You are viewing a plain text version of this content. The canonical link for it is here.
Posted to users@kafka.apache.org by Dominik Safaric <do...@gmail.com> on 2016/08/25 16:13:19 UTC

Kafka Producer performance - 400GB of transfer on single instance taking > 72 hours?

A few days ago, I’ve started migrating for the purpose of a benchmark onto stream processing engines an entire collection from MongoDB to a Kafka log. 

In summary, the MongoDB collection contains approximately 560 million documents of mean size 2529 bytes that I am in time of writing this still migrating 
to Kafka - 3 days passed and counting. 

The configuration of the instance I run the migration is as follows: 16 x 2.6 GHz CPU, 64GB of RAM, 4.6TB of hard drive. 

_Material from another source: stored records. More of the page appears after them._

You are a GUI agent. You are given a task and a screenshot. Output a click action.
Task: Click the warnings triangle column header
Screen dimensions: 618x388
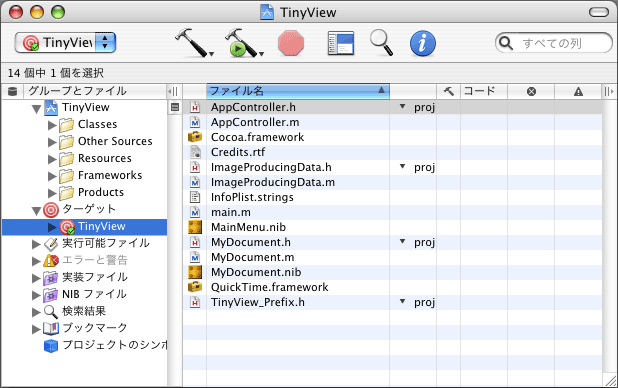coord(578,91)
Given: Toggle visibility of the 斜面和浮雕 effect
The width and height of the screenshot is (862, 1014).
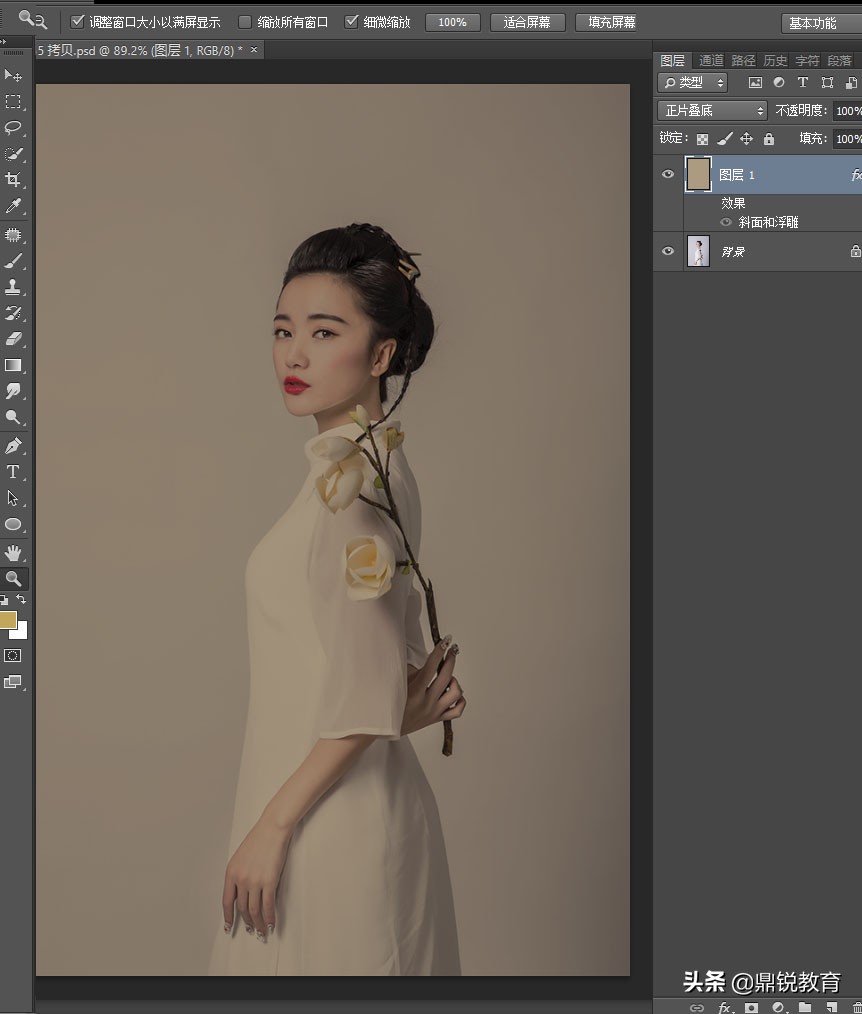Looking at the screenshot, I should click(x=726, y=222).
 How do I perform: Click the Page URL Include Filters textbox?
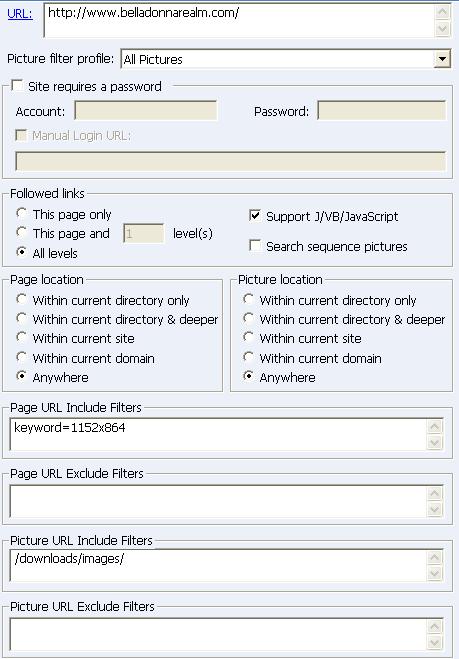point(218,434)
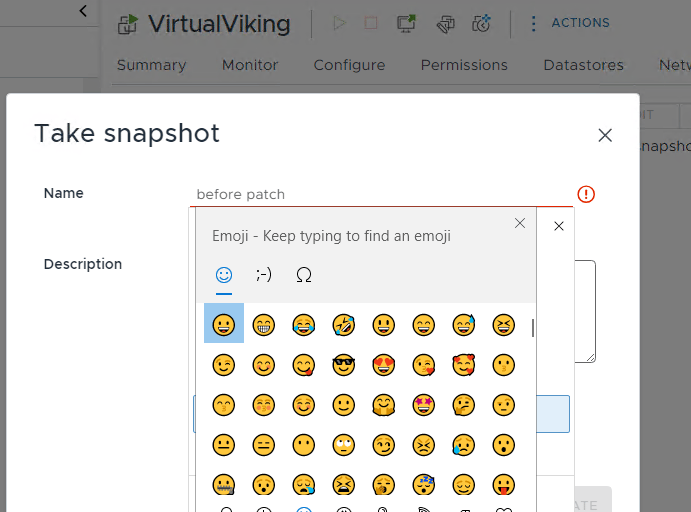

The Python script I’ve wrote is as follows: 

class Arguments:
  def __init__(self, arguments):
    self.arguments = arguments
  @property
  def mongodb_host(self):
    return self.arguments['mongodb.host']
  @property
  def mongodb_database(self):
    return self.arguments['mongodb.database']
  @property
  def mongodb_collection(self):
    return self.arguments['mongodb.collection']
  @property
  def kafka_bootstrap_servers(self):
    return self.arguments['kafka.bootstrap.servers']
  @property
  def kafka_topic(self):
    return self.arguments['kafka.topic']

argument_parser = argparse.ArgumentParser(description='MongoDB collection to Apache Kafka topic migration script')

argument_parser.add_argument('-m', '--mongodb.host', default='mongodb://localhost:27017', help='MongoDB hostname:port')
argument_parser.add_argument('-d', '--mongodb.database', required=True, help="MongoDB database")
argument_parser.add_argument('-c', '--mongodb.collection', required=True, help='MongoDB source collection')
argument_parser.add_argument('-k', '--kafka.bootstrap.servers', default='localhost:9092', help='Apache Kafka bootstrap server')
argument_parser.add_argument('-t', '--kafka.topic', required=True, help='Apache Kafka target topic')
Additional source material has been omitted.